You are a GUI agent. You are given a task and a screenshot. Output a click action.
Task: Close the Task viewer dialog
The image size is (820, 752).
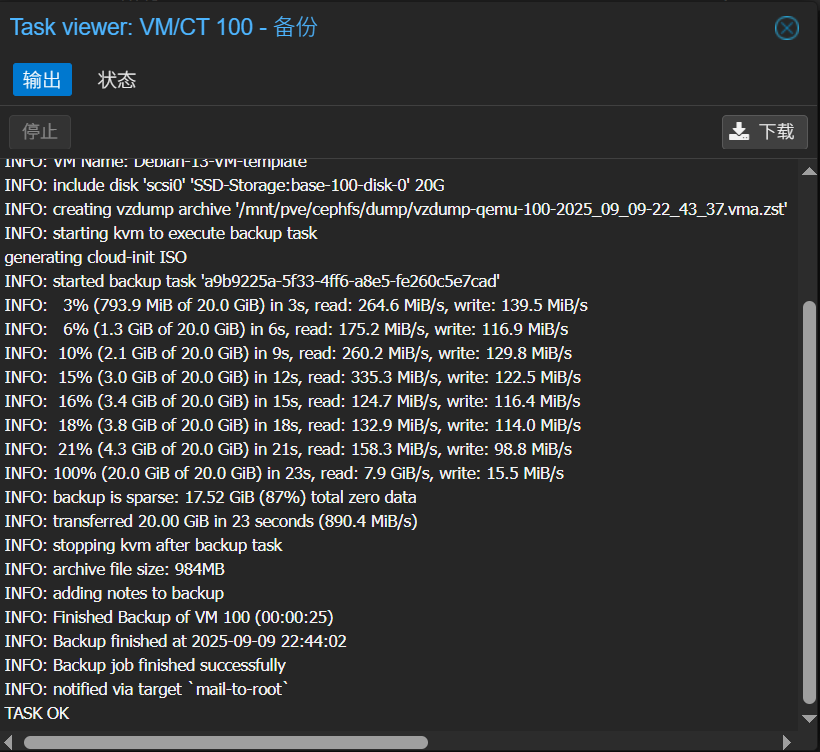click(787, 28)
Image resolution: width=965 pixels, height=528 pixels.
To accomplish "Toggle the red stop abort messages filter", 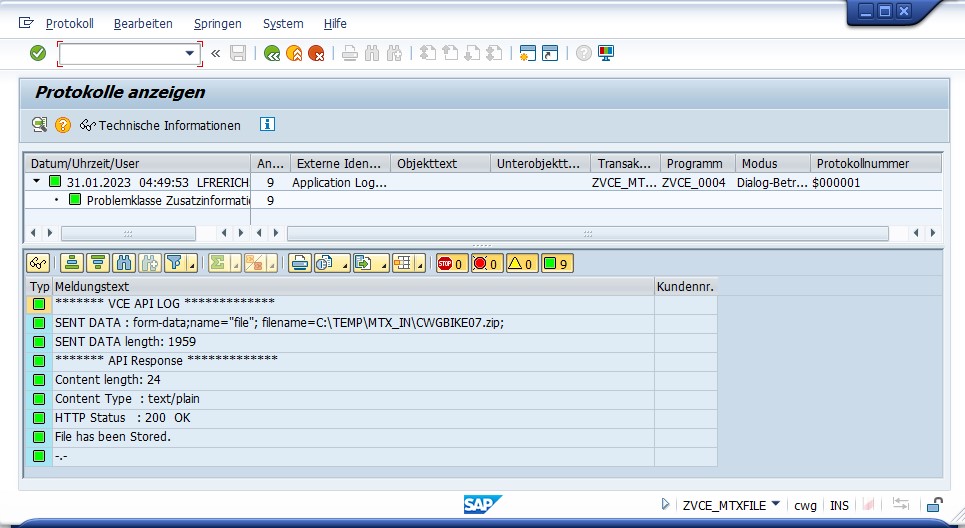I will click(x=451, y=263).
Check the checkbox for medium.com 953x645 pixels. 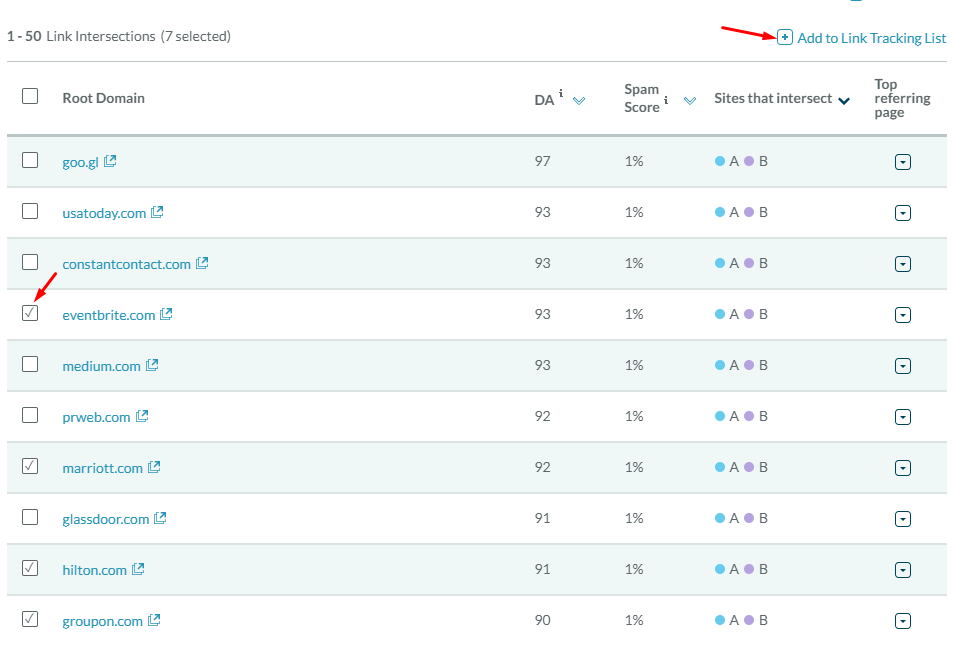(29, 364)
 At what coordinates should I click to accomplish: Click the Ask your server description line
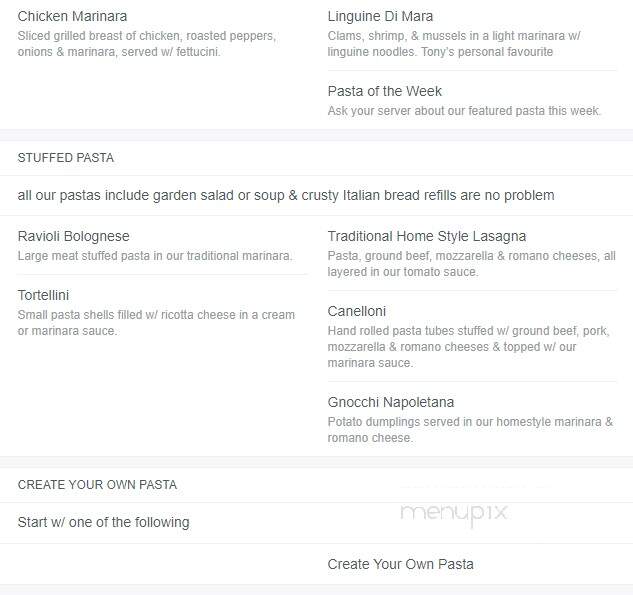point(464,111)
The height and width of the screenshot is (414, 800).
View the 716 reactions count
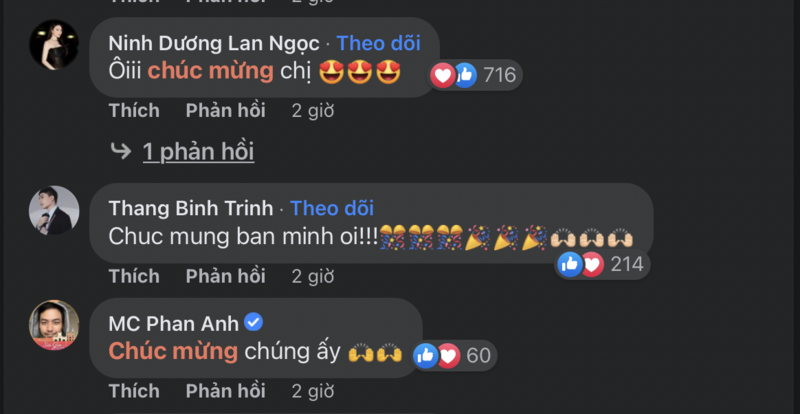coord(500,76)
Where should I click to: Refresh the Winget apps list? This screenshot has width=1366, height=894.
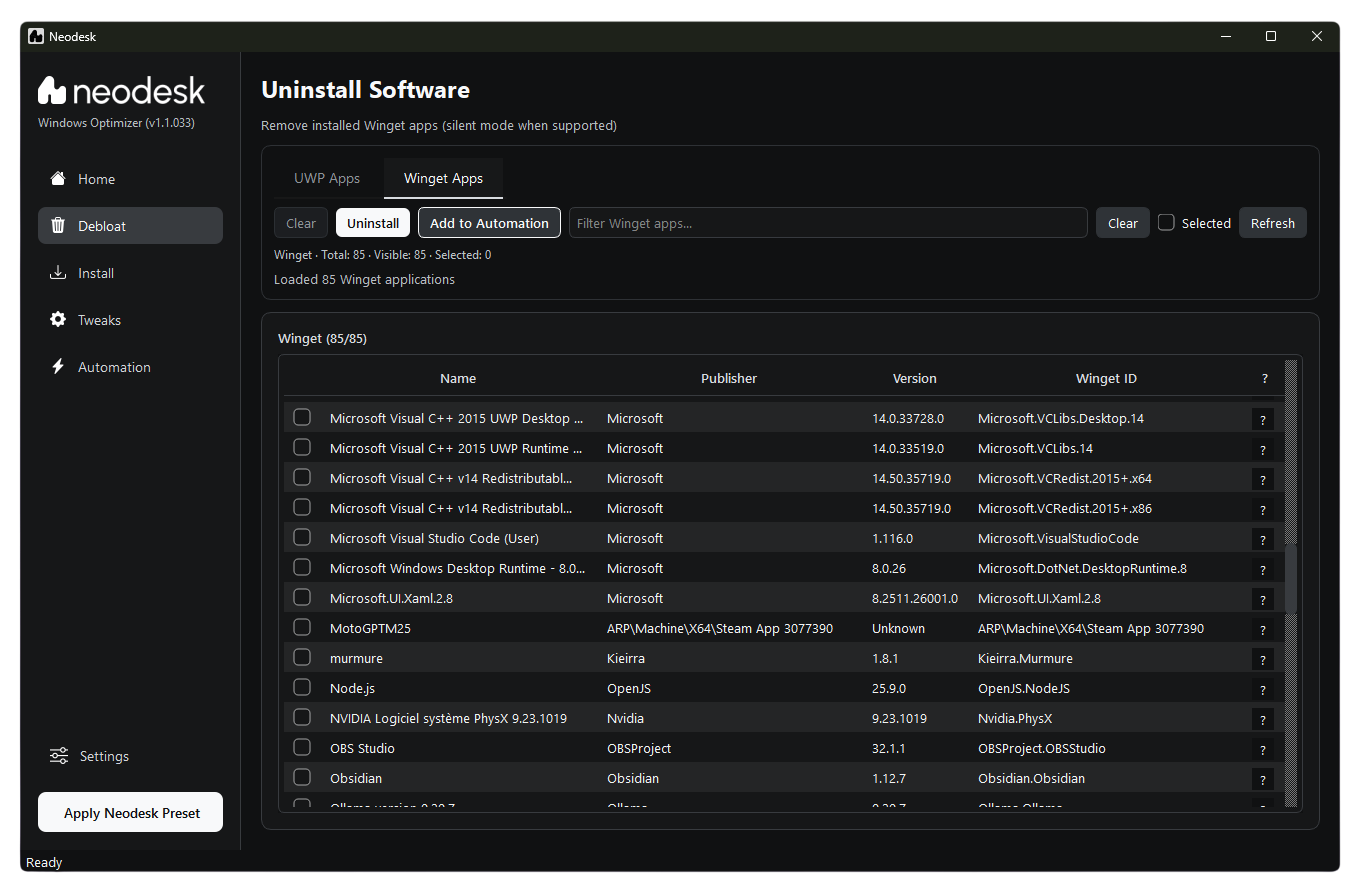[1272, 222]
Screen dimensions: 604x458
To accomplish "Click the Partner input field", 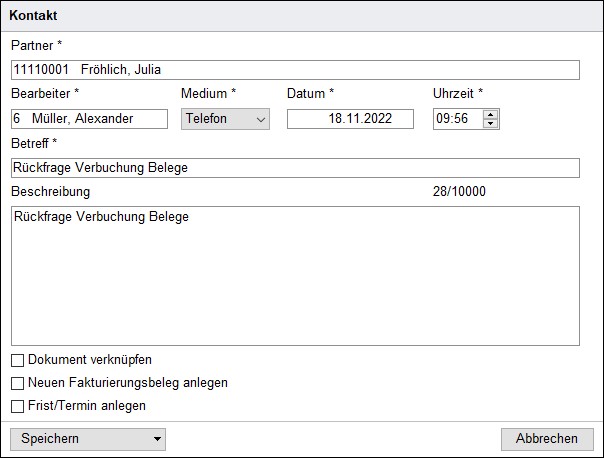I will click(295, 70).
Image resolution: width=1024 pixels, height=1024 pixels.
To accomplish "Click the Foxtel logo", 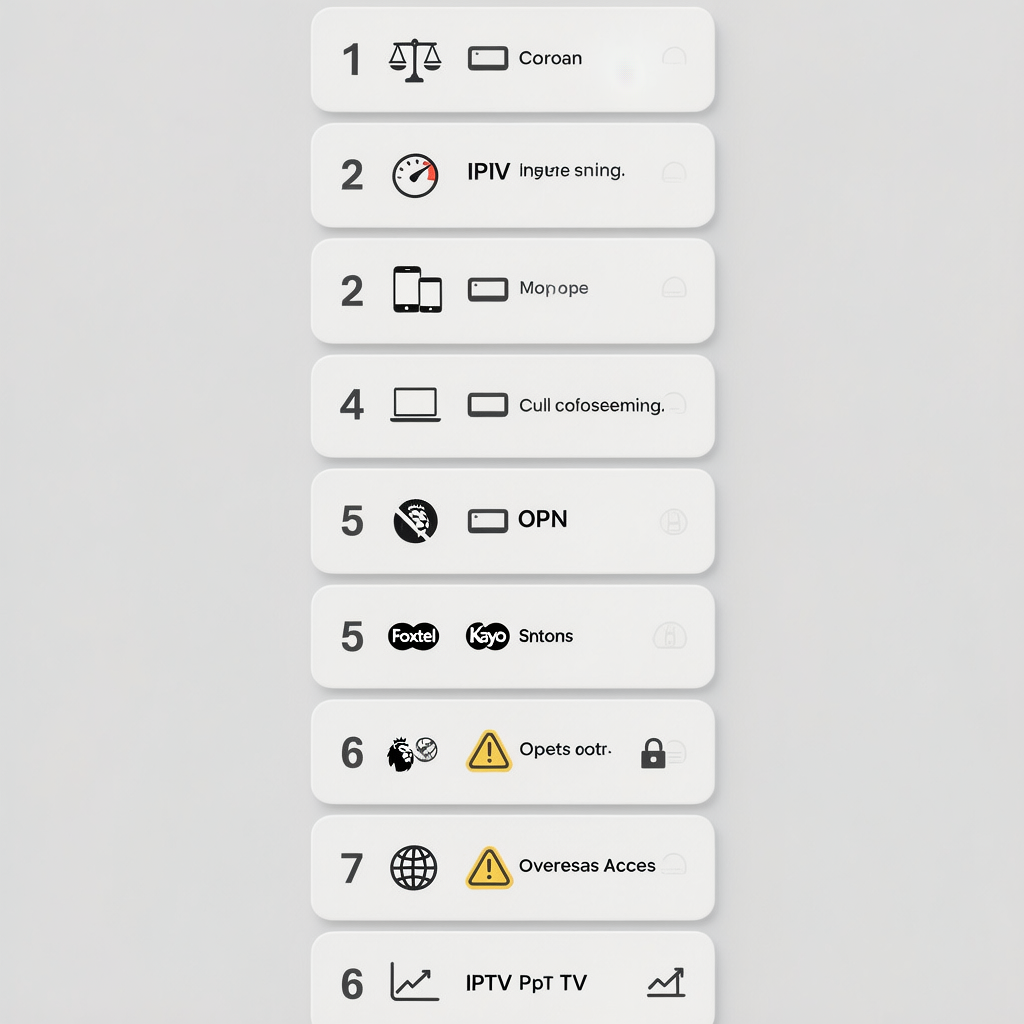I will tap(413, 635).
========
The task: The result should be an exact copy of only the lines above from the one that holds "The height and" through the one that holds "Screen dimensions: 604x458", both ends included, without pictures.

Result:
The height and width of the screenshot is (414, 800).
View the 716 reactions count
coord(500,76)
Where should I click to: Refresh the Winget apps list? This screenshot has width=1366, height=894.
[1272, 222]
Screen dimensions: 604x458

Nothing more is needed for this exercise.